PROVIDED DATA —
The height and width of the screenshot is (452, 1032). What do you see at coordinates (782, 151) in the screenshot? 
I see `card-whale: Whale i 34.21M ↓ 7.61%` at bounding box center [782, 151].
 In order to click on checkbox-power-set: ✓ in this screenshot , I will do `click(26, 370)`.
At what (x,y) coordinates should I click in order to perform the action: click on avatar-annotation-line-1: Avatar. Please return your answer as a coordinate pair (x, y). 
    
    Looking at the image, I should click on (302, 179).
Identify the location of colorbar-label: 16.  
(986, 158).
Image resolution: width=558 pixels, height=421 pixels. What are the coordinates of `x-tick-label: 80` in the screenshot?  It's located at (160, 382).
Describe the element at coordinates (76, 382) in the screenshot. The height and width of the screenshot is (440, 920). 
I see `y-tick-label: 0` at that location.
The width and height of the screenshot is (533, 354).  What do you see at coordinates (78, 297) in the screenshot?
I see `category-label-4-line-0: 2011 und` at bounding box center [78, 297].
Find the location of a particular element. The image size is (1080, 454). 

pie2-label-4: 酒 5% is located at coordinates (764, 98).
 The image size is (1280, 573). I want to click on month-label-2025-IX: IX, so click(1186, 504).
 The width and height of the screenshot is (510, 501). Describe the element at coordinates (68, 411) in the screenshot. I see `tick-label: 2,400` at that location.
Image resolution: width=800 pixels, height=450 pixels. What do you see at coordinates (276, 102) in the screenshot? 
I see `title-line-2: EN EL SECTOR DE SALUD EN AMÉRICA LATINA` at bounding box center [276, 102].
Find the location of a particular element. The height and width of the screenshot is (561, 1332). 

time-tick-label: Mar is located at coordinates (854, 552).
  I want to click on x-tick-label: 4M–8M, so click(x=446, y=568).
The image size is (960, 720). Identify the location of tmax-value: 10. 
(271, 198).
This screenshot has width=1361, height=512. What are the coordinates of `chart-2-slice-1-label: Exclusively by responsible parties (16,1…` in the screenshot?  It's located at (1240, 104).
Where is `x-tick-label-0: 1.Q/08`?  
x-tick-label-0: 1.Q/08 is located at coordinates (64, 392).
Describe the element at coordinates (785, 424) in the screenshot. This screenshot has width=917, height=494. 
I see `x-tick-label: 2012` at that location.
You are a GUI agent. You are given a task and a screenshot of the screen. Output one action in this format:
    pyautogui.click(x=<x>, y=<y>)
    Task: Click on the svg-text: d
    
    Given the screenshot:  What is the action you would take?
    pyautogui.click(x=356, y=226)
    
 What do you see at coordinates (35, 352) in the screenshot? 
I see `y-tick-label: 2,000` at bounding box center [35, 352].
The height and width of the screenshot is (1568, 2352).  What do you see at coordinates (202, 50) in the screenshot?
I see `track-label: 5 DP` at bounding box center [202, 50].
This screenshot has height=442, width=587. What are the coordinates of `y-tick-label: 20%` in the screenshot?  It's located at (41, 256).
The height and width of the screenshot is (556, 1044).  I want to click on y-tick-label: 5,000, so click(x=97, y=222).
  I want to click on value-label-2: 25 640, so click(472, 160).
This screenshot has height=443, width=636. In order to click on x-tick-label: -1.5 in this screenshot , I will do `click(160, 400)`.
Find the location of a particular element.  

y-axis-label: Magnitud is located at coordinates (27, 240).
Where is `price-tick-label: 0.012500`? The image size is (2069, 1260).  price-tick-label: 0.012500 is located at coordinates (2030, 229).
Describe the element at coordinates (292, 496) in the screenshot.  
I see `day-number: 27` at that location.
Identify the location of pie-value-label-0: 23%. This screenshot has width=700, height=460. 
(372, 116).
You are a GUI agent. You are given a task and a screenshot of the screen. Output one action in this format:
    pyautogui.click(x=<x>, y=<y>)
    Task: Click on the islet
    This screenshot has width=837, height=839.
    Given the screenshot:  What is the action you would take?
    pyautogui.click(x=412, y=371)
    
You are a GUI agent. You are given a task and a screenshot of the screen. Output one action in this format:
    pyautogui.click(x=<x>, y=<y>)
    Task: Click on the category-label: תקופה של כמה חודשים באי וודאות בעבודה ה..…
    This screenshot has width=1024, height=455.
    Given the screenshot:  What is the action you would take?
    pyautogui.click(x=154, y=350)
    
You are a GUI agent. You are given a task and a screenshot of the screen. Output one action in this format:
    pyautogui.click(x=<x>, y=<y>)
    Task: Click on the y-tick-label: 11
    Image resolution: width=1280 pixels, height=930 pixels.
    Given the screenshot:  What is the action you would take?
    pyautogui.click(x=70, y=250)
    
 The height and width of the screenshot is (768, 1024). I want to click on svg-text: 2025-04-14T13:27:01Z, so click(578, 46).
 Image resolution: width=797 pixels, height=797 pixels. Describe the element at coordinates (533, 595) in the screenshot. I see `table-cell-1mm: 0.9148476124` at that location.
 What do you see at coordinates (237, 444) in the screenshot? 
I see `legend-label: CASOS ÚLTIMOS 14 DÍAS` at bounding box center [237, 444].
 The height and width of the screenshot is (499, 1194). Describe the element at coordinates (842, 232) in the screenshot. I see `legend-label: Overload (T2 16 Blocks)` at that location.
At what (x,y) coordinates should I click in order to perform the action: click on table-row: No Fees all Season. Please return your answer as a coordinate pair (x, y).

WHAT YOU WILL DO — Write out the rows between the line holding "In order to click on checkbox-power-set: ✓" and the line holding "center [276, 102].", inclusive, character for character.

ANSWER TO THE PROBLEM —
 In order to click on checkbox-power-set: ✓ in this screenshot , I will do `click(26, 370)`.
At what (x,y) coordinates should I click in order to perform the action: click on avatar-annotation-line-1: Avatar. Please return your answer as a coordinate pair (x, y). 
    
    Looking at the image, I should click on (302, 179).
Identify the location of colorbar-label: 16.  
(986, 158).
Image resolution: width=558 pixels, height=421 pixels. What are the coordinates of `x-tick-label: 80` in the screenshot?  It's located at (160, 382).
Describe the element at coordinates (76, 382) in the screenshot. The height and width of the screenshot is (440, 920). 
I see `y-tick-label: 0` at that location.
The width and height of the screenshot is (533, 354).  What do you see at coordinates (78, 297) in the screenshot?
I see `category-label-4-line-0: 2011 und` at bounding box center [78, 297].
Find the location of a particular element. The image size is (1080, 454). 

pie2-label-4: 酒 5% is located at coordinates (764, 98).
 The image size is (1280, 573). I want to click on month-label-2025-IX: IX, so click(1186, 504).
 The width and height of the screenshot is (510, 501). Describe the element at coordinates (68, 411) in the screenshot. I see `tick-label: 2,400` at that location.
Image resolution: width=800 pixels, height=450 pixels. What do you see at coordinates (276, 102) in the screenshot? 
I see `title-line-2: EN EL SECTOR DE SALUD EN AMÉRICA LATINA` at bounding box center [276, 102].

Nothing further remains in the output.